Je frémis en déroulant un plan si bien ordonné, et dont le résultat est infaillible, à moins qu'on
ne se hâte d'y apporter remède. Qui ne serait inquiet en voyant une armée qui manoeuvre si
bien, qui mine, attaque, envahit, fait usage de toutes les armes, enrôle les ambitieux et séduit
les faibles, qui se donne les honneurs d'une opinion indépendante, en prêchant l'autorité
absolue ; faction pourtant sans talents réels, mais douce d'astuce ; faction lâche, poltronne,
facile à écraser, que l'on peut faire rentrer en terre d'un seul mot, mais qui, lorsqu'elle aura
tout gangrené, tout corrompu, lorsqu'il n'y aura plus de danger pour elle, lèvera subitement la
tête, arrachera sa couronne de lis, et prenant le bonnet rouge pour diadème, offrira cette
pourpre à l'illégitimité ?
Mais comment pouvez-vous croire, me dira-t-on, que tels et tels hommes, si connus par leurs
sentiments royalistes, par leurs actions même, par leur caractère moral et religieux, parce
qu'ils sont dans un système politique contraire au votre, entrent dans une conjuration contre
les Bourbons ?
Cette objection est grande pour ceux qui n'y regardent pas de près et qui jugent sur les
dehors ; la réponse est facile.
Celui-ci donc a servi le roi toute sa vie ; mais il est ambitieux, il n'a point de fortune, il a
besoin de places, il a vu la faveur aller à une certaine opinion, et il s'est jeté de ce côté.
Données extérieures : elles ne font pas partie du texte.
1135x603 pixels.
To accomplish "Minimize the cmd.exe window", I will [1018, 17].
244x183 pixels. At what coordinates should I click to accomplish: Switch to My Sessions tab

Celui-là avait été irréprochable jusqu'aux Cent Jours ; mais pendant les Cent Jours il a été
faible, et dès lors il est devenu irréconciliable ; on punit les autres de la faute qu'on a faite,
surtout quand cette faute décèle autant le manque de jugement que la faiblesse du caractère
; les grands intérêts sont moins ennemis des Bourbons que les petites vanités.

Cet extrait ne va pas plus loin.